Thursday, January 12, 2012

The Bread of Life

I hope this is legal, sharing this photo.
I almost never do this. 
I got it from a Facebook friend named Mona, who got it from a friend named Christine...and that's as near as I get to its original source--hardly the stuff of a sanctioned bibliography. Still, I wanted to share it.  I needed this like a deep breath of fresh air.

As I look over these old journal entries, I realize that I need more strength to do this thing--run the whole course of reviewing them.  It will require a mental and spiritual discipline I didn't expect to need.  Deep thoughts (deep enough to warrant journaling anyway) originally came to me at a pace of a few a month; but reviewing them this way--taken up on a daily basis--is proving to be entirely different.  The journals came like potpourri, a few of drops of essential oil infusing a bed of flower petals and bulk material; but this--this is like pouring that oil on my hands and rubbing it all over my face.  Delightful, but so strong and so unrelenting.  I pray I have the discipline to glean all You'd have me learn from them.  Send me to school, God!

November 15
Funny, the myriads I've written and read about the need for silence and solitude, and even now as I determine to sit down and write again, I hear the baby waking up.  [Our youngest was born Feb. of 2001]   

Three pages in my devotional, two sentences in my prayer journal and BAM--the interruptions begin.  In fact, my devotional reading addresses the need for 'alone' time with You.  How do I do this, God?  How does it work for me?  I know there are areas of wastefulness in my time.  There are thoughts that could be disciplined toward You, but even as I try, distraction and interruption come unavoidably.  Like now.  I did manage to get that stewardship sermon written and delivered, and the coffeehouse worship hour is going well, but I still feel like I'm just maintaining, God, not growing. 
Am I afraid?
The devotional I read talked about Jesus feeding the 5000 and how the disciples saw such a feeding as impossible.  But they looked at it as if they were asked to MAKE the food.  You only asked that they DISTRIBUTE it.  Somehow this seems very large.  What question do I hear from You, Lord?  Do I hear You ask me to secure the food for people or just to deliver it?  The questions could get markedly different answers from me. 
Help me to remember I'm a distributor of Your loaves and fishes.  I am not asked to be a creator of them.

How do I share what strikes me about these thoughts?  Much of it depends on your knowing things that won't hit this historic journal for years to come--dreams of holy bread and its symbolic role in my life...super dreams as my children call them, for they have them sometimes, too.  For now, I'll just share this most recent one. 

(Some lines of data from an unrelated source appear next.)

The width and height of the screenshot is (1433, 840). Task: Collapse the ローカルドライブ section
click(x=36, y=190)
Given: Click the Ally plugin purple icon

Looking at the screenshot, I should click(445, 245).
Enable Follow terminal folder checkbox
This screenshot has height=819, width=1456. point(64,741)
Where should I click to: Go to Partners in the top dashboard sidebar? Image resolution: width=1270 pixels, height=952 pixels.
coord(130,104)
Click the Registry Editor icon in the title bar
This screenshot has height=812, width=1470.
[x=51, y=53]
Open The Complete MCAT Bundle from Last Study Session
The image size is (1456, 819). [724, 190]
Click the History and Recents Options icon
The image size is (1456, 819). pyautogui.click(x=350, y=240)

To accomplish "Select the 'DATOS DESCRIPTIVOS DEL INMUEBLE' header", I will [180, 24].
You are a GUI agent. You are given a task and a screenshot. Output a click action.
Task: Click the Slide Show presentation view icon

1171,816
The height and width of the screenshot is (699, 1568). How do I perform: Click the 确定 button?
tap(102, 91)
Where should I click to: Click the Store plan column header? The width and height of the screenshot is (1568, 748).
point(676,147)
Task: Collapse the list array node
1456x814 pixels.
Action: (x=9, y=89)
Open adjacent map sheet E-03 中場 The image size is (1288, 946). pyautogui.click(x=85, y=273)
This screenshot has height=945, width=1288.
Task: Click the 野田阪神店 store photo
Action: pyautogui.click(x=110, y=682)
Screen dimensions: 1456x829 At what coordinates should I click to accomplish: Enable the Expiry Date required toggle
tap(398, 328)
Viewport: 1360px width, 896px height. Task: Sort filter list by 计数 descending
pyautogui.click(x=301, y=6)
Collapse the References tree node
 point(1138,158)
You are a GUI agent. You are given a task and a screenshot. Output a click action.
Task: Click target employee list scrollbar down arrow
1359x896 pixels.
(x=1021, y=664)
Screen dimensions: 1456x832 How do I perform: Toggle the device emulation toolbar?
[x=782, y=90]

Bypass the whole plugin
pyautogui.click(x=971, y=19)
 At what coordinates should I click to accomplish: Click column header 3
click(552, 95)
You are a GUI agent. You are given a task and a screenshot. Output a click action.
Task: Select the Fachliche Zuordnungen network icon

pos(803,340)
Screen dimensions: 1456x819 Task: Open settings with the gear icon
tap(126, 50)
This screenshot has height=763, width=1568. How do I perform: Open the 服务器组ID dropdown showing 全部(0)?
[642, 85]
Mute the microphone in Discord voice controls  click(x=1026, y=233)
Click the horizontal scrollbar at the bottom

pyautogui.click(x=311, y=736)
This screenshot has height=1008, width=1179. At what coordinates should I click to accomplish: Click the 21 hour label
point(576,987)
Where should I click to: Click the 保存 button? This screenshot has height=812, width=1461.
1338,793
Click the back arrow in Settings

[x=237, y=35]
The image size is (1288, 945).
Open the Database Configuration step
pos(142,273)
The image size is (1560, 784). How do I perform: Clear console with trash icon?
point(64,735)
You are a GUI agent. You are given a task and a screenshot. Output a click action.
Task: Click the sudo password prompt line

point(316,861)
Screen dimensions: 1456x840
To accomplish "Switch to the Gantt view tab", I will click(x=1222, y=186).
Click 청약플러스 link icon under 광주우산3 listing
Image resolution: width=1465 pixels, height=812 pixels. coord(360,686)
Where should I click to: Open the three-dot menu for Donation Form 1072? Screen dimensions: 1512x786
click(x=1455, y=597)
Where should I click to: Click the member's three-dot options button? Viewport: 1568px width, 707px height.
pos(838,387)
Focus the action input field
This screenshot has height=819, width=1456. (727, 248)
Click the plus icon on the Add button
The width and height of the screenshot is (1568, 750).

I dreamed I was working on a building project with other saints.  After the workday was finished, we were all invited back to an appreciation dinner.  I arrived along with an older man.  When we pulled back the curtain to the banquet room, we saw tables draped in white cloth, with people sitting waiting to eat.  We were the last two to arrive, and  I saw two places left empty.  Each place setting held a gift for the diner.  One place was at a table of older people--friends of the man beside me--who were very much engaged in lively conversation.  At that place, a loaf of bread waited as a gift.  The other table had an empty seat alongside my own husband, and its gift was a mystery, all wrapped and ribboned for opening.  I considered both places, then turned to the man beside me.  "Why don't you take this one here.  I can make bread in my bread machine; and I don't know any of these people.  You can sit with them since they're in your group.  I'll take the other place."  I treated it like a concession to what would most bless him. 
So I went to be with the mystery gift and my husband.  But he, standing behind his chair, acted surprised when he turned and saw me there.  Immediately I knew I'd disappointed him...and myself. I looked at the gift in my hands and was suddenly crushed in my spirit.  I had wanted this seat for the gift, for the more familiar companionship and for a place next to my husband--all of which would have been acceptable reasons, except that I hadn't been honest about what I wanted.  I made the case that I was choosing this place based on what would be good for another, but in truth I'd done nothing of the kind.  I'd chosen based on what I wanted for myself.   Suddenly, the gift meant nothing, and my husband's disappointment as he turned his back on me to visit anew with the others at our table--this was a great chastening. 
I woke knowing every part of this dream was deeply symbolic, and I prayed that I might be alert to learn from the dream itself rather than to have to walk such a sad path, all for the sake of the learning his truth.  The bread He offers is not a bread I can make for myself.  It is a gift.  The people he sends to be my table companions should suffice, whether I sit at His right hand of honor or not. 
I am the server, not the chef in this story.  And as for wanting to sit beside You--
Well, if I'm a Mary and not a Martha, even in a world that only wants Marthas, I must still own who I am, and let You defend my choice.
Help me, Lord.  I hate pride and fear when they come to call hand in hand.